韓国の友達から「日本の哲学書でオススメのものを教えてほしい」と質問。
「え、そんなの知らない」と思ったけれど、少し範囲を広げて、思いつくまま次の4つを回答してみた。

  • ビジネスの心得にも応用が利くとも言われ見直されている、宮本武蔵五輪書
  • 広く読まれ始めたのは20世紀に入ってから、それまでは一族の秘伝の書として一般にはほとんど知られていなかった世阿弥風姿花伝
  • 「善人なほもて往生をとぐ、いはんや悪人をや」の「悪人正機説」で有名な『歎異抄
  • 「武士道というは、死ぬ事と見つけたり」の一節が有名な『葉隠

最初の2つは読んだことがあるが、後は未読。

先週、出張先の本屋でたまたま見かけたので三島由紀夫葉隠入門』を購入して、帰りの飛行気でパラパラと読んでみた。

「武士道といふは、死ぬ事と見付けたり。二つ二つの場にて、早く死ぬはうに片付くばかりなり」
(訳)武士道の本質は、死ぬことだと知った。つまり生死二つのうち、いずれを取るかといえば、早く死ぬ方をえらぶということにすぎない。

生死2つを常に心において、万一のときには死の側を選ぶ…この指針を実際に私たち自身が採用するかどうかは別の話として、この指針を心にいだいて生きる者は、そうでない者とまったく別の世界で暮らすことになることだろうと思った。

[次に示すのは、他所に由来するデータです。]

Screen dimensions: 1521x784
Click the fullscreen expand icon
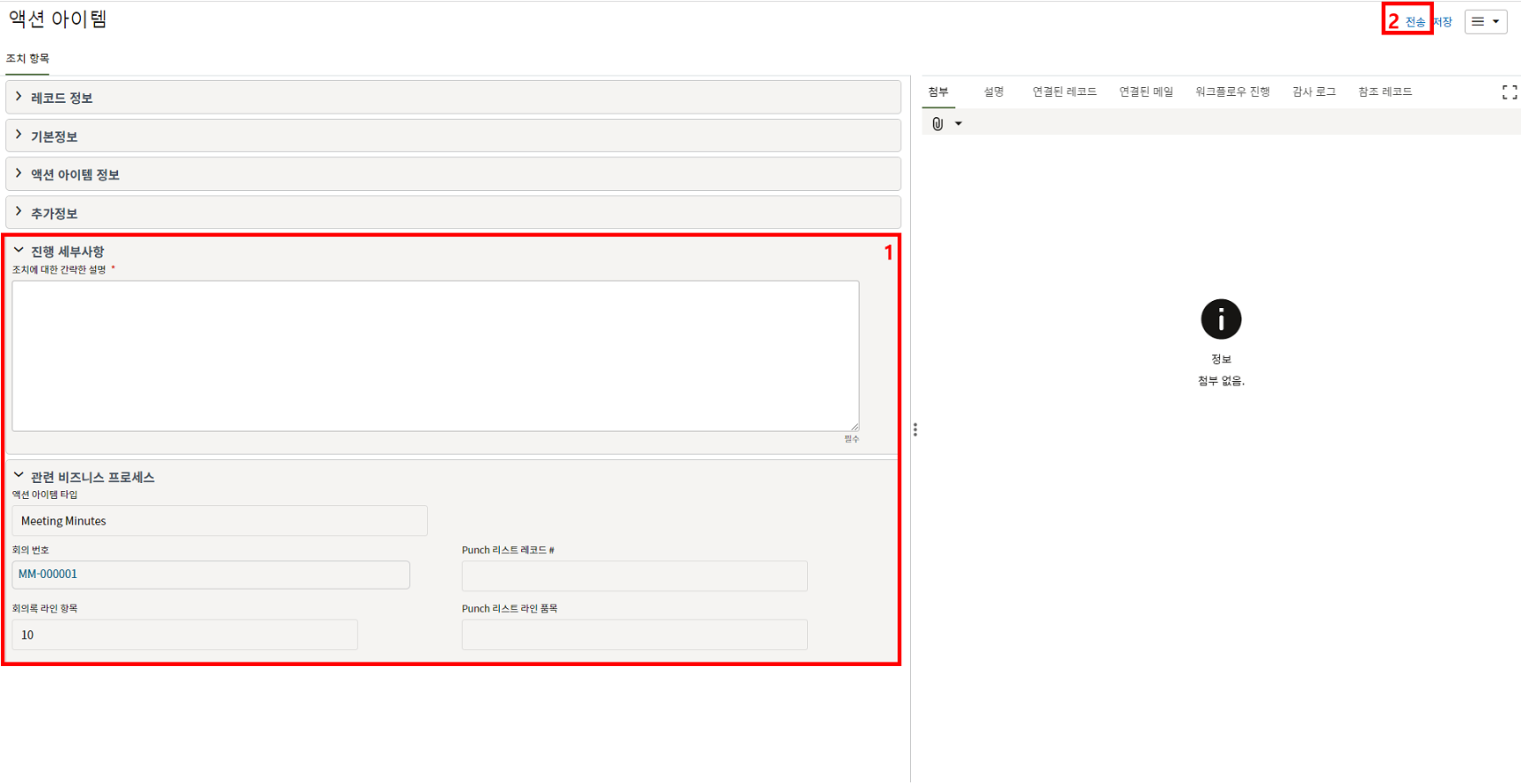(x=1509, y=92)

ぼくはこの部分を読んで、スティーブ・ジョブズが毎朝自分に問いつづけた質問を思い出した。「もし今日が人生最後の日だとしたら、今日やることは本当にやりたいことだろうか?」という質問。

それから、別の問いも浮かんできた。
「何のためになら、自分は死ねるだろう?」…家族、それとも何らかのアクション?

読書の方法はひとつにかぎらない。
そこに書かれたことが正しいか正しくないか、また自分がそれを採用するかしないか、だけではつまらない。

本の言葉を念頭におきながら、自分なりの質問を見付け何度も問い直していく、そんな読み方もあるんじゃないだろうか。